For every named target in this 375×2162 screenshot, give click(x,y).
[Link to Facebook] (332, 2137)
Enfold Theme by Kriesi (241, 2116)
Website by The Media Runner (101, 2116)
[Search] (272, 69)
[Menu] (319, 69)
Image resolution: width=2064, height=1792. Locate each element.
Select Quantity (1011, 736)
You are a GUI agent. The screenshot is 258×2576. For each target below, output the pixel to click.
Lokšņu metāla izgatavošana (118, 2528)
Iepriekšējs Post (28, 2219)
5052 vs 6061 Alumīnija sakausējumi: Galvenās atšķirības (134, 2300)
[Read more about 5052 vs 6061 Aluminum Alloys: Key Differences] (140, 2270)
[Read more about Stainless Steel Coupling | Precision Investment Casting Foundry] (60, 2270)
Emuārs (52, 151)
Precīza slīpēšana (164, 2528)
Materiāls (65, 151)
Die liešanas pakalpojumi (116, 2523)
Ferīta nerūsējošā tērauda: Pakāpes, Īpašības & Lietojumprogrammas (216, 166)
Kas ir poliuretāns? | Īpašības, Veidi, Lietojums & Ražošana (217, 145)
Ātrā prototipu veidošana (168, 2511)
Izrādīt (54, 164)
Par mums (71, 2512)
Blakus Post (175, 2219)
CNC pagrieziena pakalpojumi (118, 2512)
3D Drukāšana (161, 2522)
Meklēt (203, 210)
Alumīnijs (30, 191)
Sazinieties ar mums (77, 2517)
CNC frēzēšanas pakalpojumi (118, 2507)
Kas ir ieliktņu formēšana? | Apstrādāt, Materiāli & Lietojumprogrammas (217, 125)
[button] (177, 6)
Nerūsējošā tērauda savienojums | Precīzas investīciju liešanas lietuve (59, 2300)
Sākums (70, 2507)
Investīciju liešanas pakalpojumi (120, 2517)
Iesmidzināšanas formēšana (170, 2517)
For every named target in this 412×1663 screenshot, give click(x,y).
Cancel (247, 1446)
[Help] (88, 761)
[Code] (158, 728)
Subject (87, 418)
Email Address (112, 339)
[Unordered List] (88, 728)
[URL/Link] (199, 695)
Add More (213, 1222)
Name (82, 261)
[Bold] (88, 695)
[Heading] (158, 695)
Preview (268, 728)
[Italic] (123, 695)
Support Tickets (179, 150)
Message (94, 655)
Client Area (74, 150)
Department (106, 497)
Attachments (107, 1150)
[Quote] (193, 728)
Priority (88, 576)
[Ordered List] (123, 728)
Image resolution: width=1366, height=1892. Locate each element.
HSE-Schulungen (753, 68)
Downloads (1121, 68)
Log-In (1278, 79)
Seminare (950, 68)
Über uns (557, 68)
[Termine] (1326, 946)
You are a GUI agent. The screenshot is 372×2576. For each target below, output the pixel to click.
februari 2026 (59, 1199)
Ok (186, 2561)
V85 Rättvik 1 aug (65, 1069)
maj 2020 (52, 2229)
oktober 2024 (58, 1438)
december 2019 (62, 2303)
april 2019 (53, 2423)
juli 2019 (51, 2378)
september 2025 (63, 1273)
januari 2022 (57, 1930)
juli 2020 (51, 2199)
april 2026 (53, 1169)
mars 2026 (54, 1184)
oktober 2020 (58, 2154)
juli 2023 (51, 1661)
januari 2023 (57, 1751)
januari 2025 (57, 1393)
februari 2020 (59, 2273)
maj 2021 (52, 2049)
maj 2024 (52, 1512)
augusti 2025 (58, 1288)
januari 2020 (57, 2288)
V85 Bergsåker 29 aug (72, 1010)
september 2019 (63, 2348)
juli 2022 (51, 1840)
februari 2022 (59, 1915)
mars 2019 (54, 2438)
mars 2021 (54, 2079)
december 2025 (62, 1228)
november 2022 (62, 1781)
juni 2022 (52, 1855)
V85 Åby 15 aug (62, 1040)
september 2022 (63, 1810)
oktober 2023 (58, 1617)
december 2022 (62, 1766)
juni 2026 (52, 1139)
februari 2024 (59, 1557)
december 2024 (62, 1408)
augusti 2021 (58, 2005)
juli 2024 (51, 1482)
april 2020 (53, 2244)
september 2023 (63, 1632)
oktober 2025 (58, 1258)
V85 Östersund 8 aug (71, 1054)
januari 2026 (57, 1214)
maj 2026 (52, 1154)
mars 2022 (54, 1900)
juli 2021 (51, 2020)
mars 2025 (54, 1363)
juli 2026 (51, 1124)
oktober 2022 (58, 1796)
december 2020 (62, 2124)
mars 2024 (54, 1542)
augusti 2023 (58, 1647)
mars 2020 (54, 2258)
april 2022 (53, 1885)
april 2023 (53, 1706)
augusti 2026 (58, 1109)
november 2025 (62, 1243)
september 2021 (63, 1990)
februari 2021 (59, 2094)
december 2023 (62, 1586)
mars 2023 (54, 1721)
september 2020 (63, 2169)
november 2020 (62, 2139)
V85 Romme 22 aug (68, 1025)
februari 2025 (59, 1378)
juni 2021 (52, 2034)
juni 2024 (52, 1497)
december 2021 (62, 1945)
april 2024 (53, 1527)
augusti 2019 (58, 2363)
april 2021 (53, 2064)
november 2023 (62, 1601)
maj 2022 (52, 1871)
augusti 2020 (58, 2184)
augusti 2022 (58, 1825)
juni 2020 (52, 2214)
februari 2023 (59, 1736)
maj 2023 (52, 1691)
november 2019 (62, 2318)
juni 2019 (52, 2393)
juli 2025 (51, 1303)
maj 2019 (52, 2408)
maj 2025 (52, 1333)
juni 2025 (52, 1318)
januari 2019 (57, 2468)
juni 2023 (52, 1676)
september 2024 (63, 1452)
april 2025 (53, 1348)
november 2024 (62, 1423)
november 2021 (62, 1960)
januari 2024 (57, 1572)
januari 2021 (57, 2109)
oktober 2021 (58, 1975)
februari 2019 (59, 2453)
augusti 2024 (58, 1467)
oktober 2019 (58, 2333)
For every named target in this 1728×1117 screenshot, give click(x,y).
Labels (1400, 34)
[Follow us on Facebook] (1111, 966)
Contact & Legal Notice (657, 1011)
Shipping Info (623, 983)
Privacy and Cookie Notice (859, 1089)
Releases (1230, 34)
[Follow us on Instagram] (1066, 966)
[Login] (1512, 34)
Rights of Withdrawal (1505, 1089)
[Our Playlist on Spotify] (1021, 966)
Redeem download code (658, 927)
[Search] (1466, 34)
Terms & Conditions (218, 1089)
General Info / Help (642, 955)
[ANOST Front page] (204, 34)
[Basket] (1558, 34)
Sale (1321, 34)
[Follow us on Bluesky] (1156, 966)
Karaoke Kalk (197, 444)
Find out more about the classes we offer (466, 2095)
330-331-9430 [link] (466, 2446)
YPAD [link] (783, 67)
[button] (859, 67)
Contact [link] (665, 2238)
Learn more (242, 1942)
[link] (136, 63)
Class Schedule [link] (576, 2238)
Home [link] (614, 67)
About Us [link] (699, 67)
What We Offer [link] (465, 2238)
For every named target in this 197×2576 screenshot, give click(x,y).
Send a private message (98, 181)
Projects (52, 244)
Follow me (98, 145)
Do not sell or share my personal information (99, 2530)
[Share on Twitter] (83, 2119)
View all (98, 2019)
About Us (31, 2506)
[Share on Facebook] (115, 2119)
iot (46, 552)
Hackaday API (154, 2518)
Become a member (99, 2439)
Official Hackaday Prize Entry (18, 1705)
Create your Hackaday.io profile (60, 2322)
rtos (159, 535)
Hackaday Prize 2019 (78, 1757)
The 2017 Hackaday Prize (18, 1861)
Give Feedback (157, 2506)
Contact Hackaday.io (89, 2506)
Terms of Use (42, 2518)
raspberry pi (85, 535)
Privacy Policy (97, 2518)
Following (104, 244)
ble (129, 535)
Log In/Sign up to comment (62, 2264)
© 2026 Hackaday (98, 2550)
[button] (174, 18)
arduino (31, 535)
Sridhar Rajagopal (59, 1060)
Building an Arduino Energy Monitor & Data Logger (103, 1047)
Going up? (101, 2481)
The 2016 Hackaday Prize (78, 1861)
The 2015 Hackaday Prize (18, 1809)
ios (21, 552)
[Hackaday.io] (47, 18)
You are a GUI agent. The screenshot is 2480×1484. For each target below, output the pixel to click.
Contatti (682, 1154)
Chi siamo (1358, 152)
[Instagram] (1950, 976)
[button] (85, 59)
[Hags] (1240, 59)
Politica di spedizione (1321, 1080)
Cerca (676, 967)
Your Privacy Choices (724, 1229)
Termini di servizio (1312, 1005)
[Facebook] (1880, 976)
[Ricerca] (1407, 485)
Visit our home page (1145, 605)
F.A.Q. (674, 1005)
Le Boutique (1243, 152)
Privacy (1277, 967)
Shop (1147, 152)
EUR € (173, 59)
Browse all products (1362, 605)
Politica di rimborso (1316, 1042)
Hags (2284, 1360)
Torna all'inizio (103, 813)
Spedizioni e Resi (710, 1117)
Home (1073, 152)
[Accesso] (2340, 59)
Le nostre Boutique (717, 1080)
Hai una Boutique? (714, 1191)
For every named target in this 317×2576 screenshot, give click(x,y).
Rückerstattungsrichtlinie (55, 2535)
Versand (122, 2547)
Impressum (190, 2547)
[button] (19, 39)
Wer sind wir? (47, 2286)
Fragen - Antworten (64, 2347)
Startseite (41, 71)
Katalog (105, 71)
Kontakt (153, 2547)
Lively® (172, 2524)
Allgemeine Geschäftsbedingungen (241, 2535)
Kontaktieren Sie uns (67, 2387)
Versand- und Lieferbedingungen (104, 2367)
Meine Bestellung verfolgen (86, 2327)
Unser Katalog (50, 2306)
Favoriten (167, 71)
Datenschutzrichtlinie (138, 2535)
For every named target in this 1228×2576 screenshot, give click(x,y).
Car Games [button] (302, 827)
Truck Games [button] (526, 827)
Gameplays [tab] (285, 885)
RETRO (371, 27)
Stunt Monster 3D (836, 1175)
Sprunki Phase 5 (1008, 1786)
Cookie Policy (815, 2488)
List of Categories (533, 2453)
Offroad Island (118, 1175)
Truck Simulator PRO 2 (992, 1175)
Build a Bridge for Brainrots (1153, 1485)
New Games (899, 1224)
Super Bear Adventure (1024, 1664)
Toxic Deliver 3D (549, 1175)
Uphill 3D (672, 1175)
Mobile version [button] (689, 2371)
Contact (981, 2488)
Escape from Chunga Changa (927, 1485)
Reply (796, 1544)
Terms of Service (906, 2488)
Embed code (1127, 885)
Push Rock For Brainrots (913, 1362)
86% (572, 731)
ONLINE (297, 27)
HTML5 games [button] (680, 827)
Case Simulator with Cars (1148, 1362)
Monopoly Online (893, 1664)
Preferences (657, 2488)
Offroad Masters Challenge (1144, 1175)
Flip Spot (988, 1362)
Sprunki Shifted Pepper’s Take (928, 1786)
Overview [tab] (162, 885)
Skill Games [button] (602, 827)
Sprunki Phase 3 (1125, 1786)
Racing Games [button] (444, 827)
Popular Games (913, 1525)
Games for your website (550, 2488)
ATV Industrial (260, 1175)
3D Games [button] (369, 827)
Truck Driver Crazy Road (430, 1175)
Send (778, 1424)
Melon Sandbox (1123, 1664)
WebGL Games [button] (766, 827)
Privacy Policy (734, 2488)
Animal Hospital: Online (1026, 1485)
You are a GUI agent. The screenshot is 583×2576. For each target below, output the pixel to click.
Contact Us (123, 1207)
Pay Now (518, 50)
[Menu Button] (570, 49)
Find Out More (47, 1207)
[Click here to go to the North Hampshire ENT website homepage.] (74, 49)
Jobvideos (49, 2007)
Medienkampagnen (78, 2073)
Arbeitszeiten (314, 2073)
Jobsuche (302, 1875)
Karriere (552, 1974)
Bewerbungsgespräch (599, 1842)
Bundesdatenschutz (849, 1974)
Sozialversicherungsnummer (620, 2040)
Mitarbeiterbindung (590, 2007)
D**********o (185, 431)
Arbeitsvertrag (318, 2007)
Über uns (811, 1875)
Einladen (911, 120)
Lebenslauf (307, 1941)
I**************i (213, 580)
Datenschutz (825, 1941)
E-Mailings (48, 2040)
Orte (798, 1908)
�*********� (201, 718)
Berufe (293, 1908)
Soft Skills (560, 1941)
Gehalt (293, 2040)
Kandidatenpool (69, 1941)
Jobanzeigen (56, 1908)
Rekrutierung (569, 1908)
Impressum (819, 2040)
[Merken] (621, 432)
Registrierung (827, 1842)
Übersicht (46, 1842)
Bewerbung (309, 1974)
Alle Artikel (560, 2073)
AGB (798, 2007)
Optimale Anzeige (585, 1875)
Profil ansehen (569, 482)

---+---

Reproduce, word for word and in full, only the lines above that start at the line with "Par mums (71, 2512)" and run through the line with "februari 2020 (59, 2273)", both ends included.

Par mums (71, 2512)
Blakus Post (175, 2219)
CNC pagrieziena pakalpojumi (118, 2512)
3D Drukāšana (161, 2522)
Meklēt (203, 210)
Alumīnijs (30, 191)
Sazinieties ar mums (77, 2517)
CNC frēzēšanas pakalpojumi (118, 2507)
Kas ir ieliktņu formēšana? | Apstrādāt, Materiāli & Lietojumprogrammas (217, 125)
[button] (177, 6)
Nerūsējošā tērauda savienojums | Precīzas investīciju liešanas lietuve (59, 2300)
Sākums (70, 2507)
Investīciju liešanas pakalpojumi (120, 2517)
Iesmidzināšanas formēšana (170, 2517)
For every named target in this 412×1663 screenshot, give click(x,y).
Cancel (247, 1446)
[Help] (88, 761)
[Code] (158, 728)
Subject (87, 418)
Email Address (112, 339)
[Unordered List] (88, 728)
[URL/Link] (199, 695)
Add More (213, 1222)
Name (82, 261)
[Bold] (88, 695)
[Heading] (158, 695)
Preview (268, 728)
[Italic] (123, 695)
Support Tickets (179, 150)
Message (94, 655)
Client Area (74, 150)
Department (106, 497)
Attachments (107, 1150)
[Quote] (193, 728)
Priority (88, 576)
[Ordered List] (123, 728)
Image resolution: width=1366, height=1892. Locate each element.
HSE-Schulungen (753, 68)
Downloads (1121, 68)
Log-In (1278, 79)
Seminare (950, 68)
Über uns (557, 68)
[Termine] (1326, 946)
You are a GUI agent. The screenshot is 372×2576. For each target below, output the pixel to click.
februari 2026 (59, 1199)
Ok (186, 2561)
V85 Rättvik 1 aug (65, 1069)
maj 2020 (52, 2229)
oktober 2024 (58, 1438)
december 2019 (62, 2303)
april 2019 (53, 2423)
juli 2019 (51, 2378)
september 2025 (63, 1273)
januari 2022 (57, 1930)
juli 2020 (51, 2199)
april 2026 (53, 1169)
mars 2026 (54, 1184)
oktober 2020 (58, 2154)
juli 2023 (51, 1661)
januari 2023 (57, 1751)
januari 2025 (57, 1393)
februari 2020 (59, 2273)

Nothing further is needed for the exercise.